Prednisolone is prescribed at a dose of 1-1.5 mg/kg per day orally for 3-6 weeks. The dose is reduced gradually (by 2.5-5 mg per week). A maintenance dose of 2.5-5 mg/day is taken for 9-12 months. In a rather severe condition and rapid progression of fibrosis, therapy can be started with intravenous glucocorticoids in maximum doses, followed by a transition to oral administration or pulse therapy. In addition to glucocorticoids, D-penicillamine (cuprenil) is prescribed at a dose of 125-250 mg/day for 8-12 months (age-related doses). Courses of basic therapy are periodically repeated.
Treatment of right ventricular failure is carried out according to the traditional scheme in parallel.

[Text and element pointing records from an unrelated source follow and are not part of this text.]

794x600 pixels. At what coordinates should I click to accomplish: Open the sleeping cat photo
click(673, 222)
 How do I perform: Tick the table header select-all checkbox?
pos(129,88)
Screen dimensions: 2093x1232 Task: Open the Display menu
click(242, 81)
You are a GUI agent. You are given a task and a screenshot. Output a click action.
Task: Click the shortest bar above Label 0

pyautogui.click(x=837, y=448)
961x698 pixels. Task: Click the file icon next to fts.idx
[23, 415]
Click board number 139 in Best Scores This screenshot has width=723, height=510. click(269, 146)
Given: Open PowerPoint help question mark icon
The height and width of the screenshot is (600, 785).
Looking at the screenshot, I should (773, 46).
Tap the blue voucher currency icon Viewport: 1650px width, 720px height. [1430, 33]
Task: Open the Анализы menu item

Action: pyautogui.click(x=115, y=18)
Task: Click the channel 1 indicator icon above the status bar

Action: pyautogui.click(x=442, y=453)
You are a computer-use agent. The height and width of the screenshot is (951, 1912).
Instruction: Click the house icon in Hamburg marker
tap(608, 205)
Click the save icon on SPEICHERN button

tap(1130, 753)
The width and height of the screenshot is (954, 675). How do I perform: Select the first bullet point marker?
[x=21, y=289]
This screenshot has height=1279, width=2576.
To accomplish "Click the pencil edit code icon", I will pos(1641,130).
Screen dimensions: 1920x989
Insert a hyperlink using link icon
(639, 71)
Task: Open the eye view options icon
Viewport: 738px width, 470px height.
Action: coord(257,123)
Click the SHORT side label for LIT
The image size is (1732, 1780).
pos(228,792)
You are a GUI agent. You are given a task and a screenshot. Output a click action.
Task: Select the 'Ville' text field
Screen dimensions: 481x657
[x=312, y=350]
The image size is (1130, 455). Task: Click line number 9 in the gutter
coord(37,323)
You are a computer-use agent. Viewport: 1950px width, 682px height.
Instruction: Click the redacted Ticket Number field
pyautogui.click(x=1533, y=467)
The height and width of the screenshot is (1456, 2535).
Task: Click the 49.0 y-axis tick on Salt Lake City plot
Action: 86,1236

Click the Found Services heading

It is important to note that exacerbations of the disease are usually provoked by the addition of ARVI, which is difficult to differentiate from bacterial complications, so antibiotics are additionally prescribed. In case of severe respiratory failure (with p a O 2 less than 60 mm Hg), a long course of oxygen therapy is prescribed. Light chest massage, special breathing exercises, exercise therapy, plasmapheresis and lymphocytapheresis are indicated. Vitamins and potassium preparations are added.
What is the prognosis for idiopathic fibrosing alveolitis in children?
Idiopathic fibrosing alveolitis in children has an unfavorable prognosis, depending on timely diagnosis and initiation of adequate therapy.